To evaluate the prognostic effect of baseline neutrophil counts and nadir neutrophils on advanced gastric cancer (AGC) patients who were treated with two different chemotherapy regimens in our institution.
Data were collected retrospectively for 260 AGC patients treated between 1 February 2009 and 31 December 2011. The prognostic effect of baseline neutrophil counts and nadir neutrophils on AGC patients was evaluated.
Approximately 79% of the patients experienced neutropenia during chemotherapy. The median survival was 369 days for patients with neutrophil counts ≤7.5 × 10(9) /L and 326 days for patients with neutrophil counts >7.5 × 10(9) /L (P < 0.001).The median survival was 340 days for patients with no neutropenia (grade 0), 422 days for patients with mild neutropenia (grade 1-2) and 339 days for patients with severe neutropenia (grade 3-4) (P < 0.001).The adjusted hazard ratios (HR) for mild and severe neutropenia compared with absent neutropenia were 0.572 (P = 0.002) and 1.246 (P = 0.219) respectively. Furthermore, it was suggested that pretreatment baseline neutrophil counts ≤7.5 × 10(9) /L may be an independent predictor (HR = 0.683; P = 0.005). We also observed that other factors were independently associated with worse survival, such as higher performance status, stage IV and the presence of ascites.
Our findings suggest that baseline neutrophil count and chemotherapy-induced neutropenia can be conveniently available as clinical biomarkers in AGC. Mild myelosuppression in patients with AGC most likely leads to better overall survival, whereas a high baseline neutrophil count may be associated with a worse prognosis.
越来越多的证据表明,中性粒细胞在肿瘤发生、肿瘤细胞增殖和转移中起关键作用。这种炎症相关标志物的预后意义已在不同癌症中得到探讨。
评估基线中性粒细胞计数和中性粒细胞最低点对在我院接受两种不同化疗方案治疗的晚期胃癌(AGC)患者的预后影响。
回顾性收集2009年2月1日至2011年12月31日期间接受治疗的260例AGC患者的数据。评估基线中性粒细胞计数和中性粒细胞最低点对AGC患者的预后影响。
约79%的患者在化疗期间出现中性粒细胞减少。中性粒细胞计数≤7.5×10⁹/L的患者中位生存期为369天,中性粒细胞计数>7.5×10⁹/L的患者中位生存期为326天(P<0.001)。无中性粒细胞减少(0级)的患者中位生存期为340天,轻度中性粒细胞减少(1-2级)的患者中位生存期为422天,重度中性粒细胞减少(3-4级)的患者中位生存期为339天(P<0.001)。
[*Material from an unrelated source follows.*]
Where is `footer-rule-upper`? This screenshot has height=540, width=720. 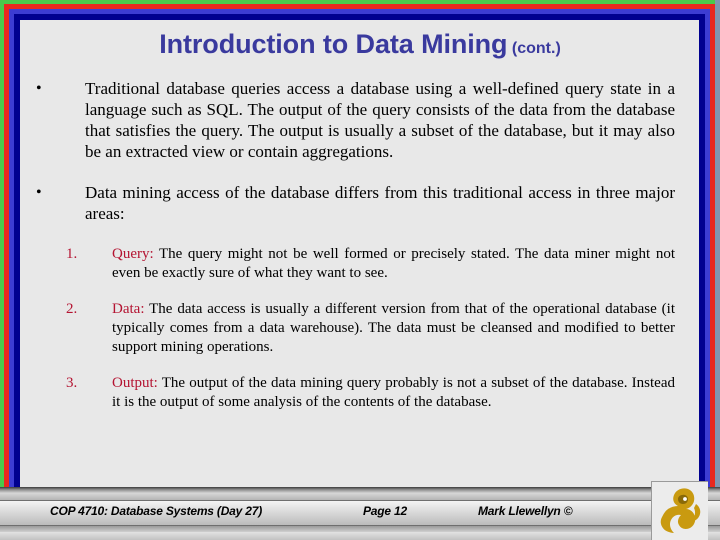
footer-rule-upper is located at coordinates (360, 500).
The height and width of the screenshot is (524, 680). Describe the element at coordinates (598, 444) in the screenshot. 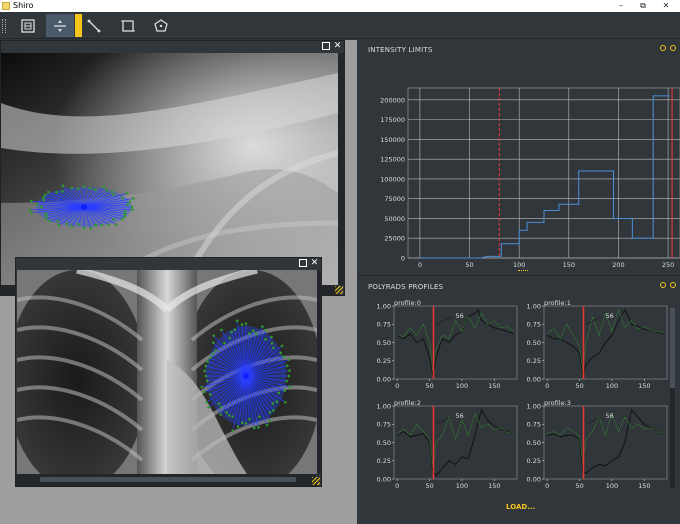

I see `profile-chart-3: profile:3 0 50 100 150 0.00 0.25 0.50 0.75 1.00 56` at that location.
与无中性粒细胞减少相比,轻度和重度中性粒细胞减少的校正风险比(HR)分别为0.572(P=0.002)和1.246(P=0.219)。此外,提示预处理基线中性粒细胞计数≤7.5×10⁹/L可能是一个独立预测因素(HR=0.683;P=0.005)。我们还观察到其他因素与较差的生存率独立相关,如较高的体能状态、IV期和腹水的存在。
我们的研究结果表明,基线中性粒细胞计数和化疗诱导的中性粒细胞减少可作为AGC方便可用的临床生物标志物。AGC患者的轻度骨髓抑制最有可能导致更好的总生存期,而高基线中性粒细胞计数可能与较差的预后相关。